After serving in the military, he entered the Kremenchuk Polytechnic University to become a mechanical engineer. In 2004, he graduated from the same university's postgraduate education faculty, earning an economist of enterprises degree.

In 2013, he earned a PhD in Law. In 2019, he became a Doctor of Law specializing in administrative law and process at the Institute of Legislation of the Verkhovna Rada of Ukraine.

== Career ==
In 1988, Ihor Kushnir began working as an electric welder at the Kremenchuk Housing Construction Combine.

Since 1993, he worked in commercial structures in Kremenchuk, and from 1994, held managerial positions.

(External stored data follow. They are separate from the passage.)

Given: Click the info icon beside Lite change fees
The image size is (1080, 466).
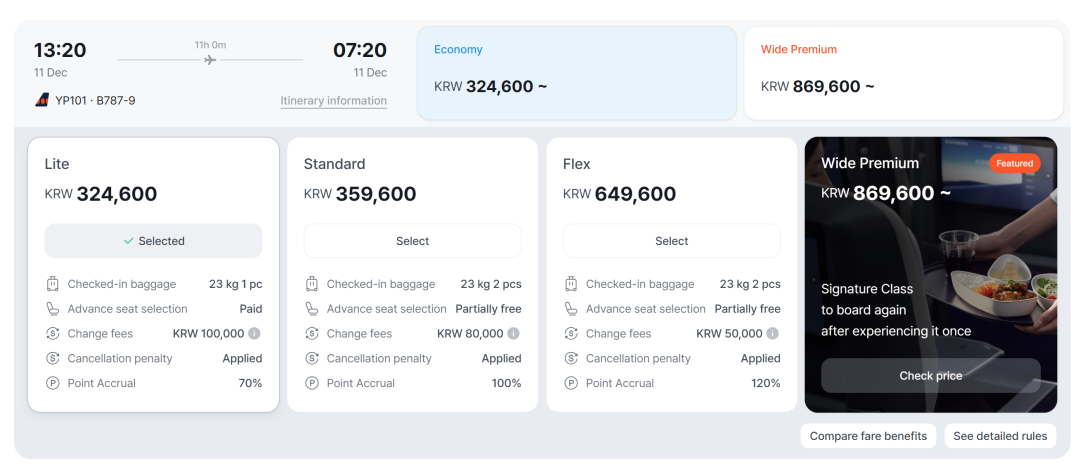Looking at the screenshot, I should click(255, 334).
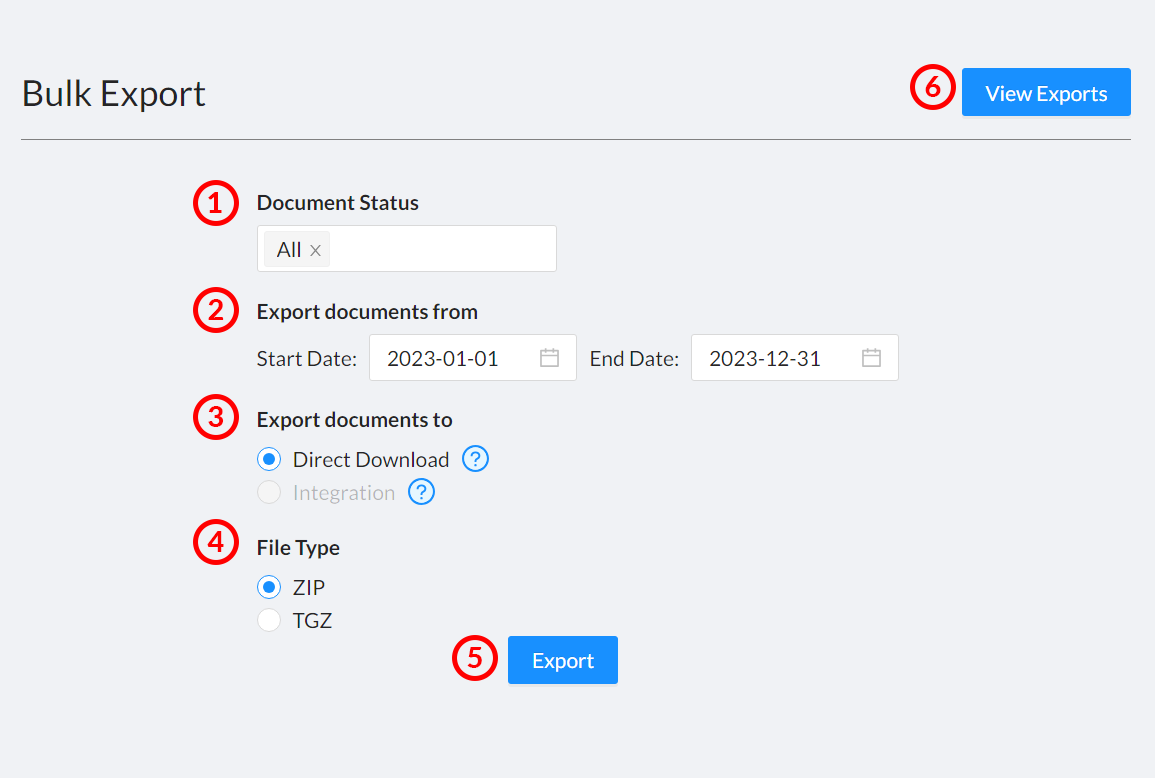Open the View Exports page
Screen dimensions: 1155x778
1046,92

Initially, he was Deputy Director of the LLC "KP Agrofirma 'Zvezda'", and later became the General Director of the LLC "Kremenchuk Oil Company".

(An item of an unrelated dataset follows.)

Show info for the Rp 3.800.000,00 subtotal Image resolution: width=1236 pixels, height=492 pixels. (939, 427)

Until 2008, Ihor Kushnir served as Deputy Director of the company "MyS". In 2002, he was elected as a deputy to the Kremenchuk City Council.

From February 2008, he worked as Deputy Director of "Zhytloinvest".

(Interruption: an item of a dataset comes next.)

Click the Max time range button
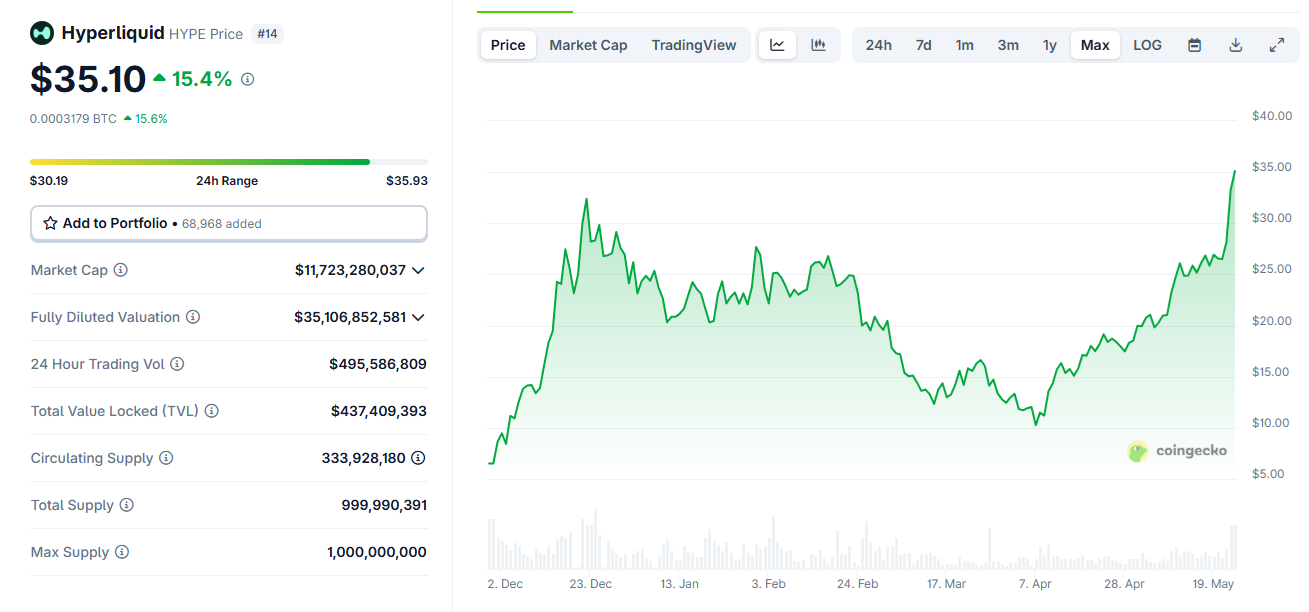 click(x=1095, y=45)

In 2010, he moved to Kyiv, discontinued his work at the City Council and "Zhytloinvest".

From March 31, 2010, to February 18, 2012, Ihor Kushnir served as the Deputy Minister of Defense of Ukraine.

Since April 2012, he became a member of the Board and Vice President of Kyivmiskbud. On April 25, 2012, he was elected Chairman of the Board.

On December 20, 2023, after 12 years as President of "Kyivmiskbud", he resignedfrom the position.

== Mountaineering ==
Ihor Kushnir became interested in mountaineering in his childhood and started professional training in 1986 under the guidance of coach Serhiy Kosohorov. In 1989, he completed his first serious climb on Mount Kazbek. Among the peaks he conquered are Lhotse and Manaslu. He also completed the "Seven Summits" program, conquering Everest, Elbrus, Aconcagua, and Kilimanjaro twice. Additionally, he completed climbs as part of the "Eight-thousanders" program, including peaks like Cho Oyu, Everest, Lhotse, and Manaslu. Under the "Snow Leopard" program, he climbed Peak Lenin, Peak Korzhenevskaya (twice), and Peak Khan Tengri.

== Personal life ==
Ihor Kushnir is married and has two children. His son, Illya Ihorovych Kushnir (born January 26, 1994), was a deputy of the Kyiv City Council from 2021 to 2024.

== Awards ==

- Medal of the Ministry of Defense of Ukraine "Firearm" (2011)
- Medal of the Ministry of Defense of Ukraine "Honorary Badge" (2011)
- Honored Economist of Ukraine (2012)
- Medal "25 Years of Independence of Ukraine" (2016)
- Twice recognized as one of the best managers in Ukraine (2016, 2017)
- In 2021, he was recognized as one of the top three best top managers in Ukraine in the "Real Estate" category by the magazine Focus.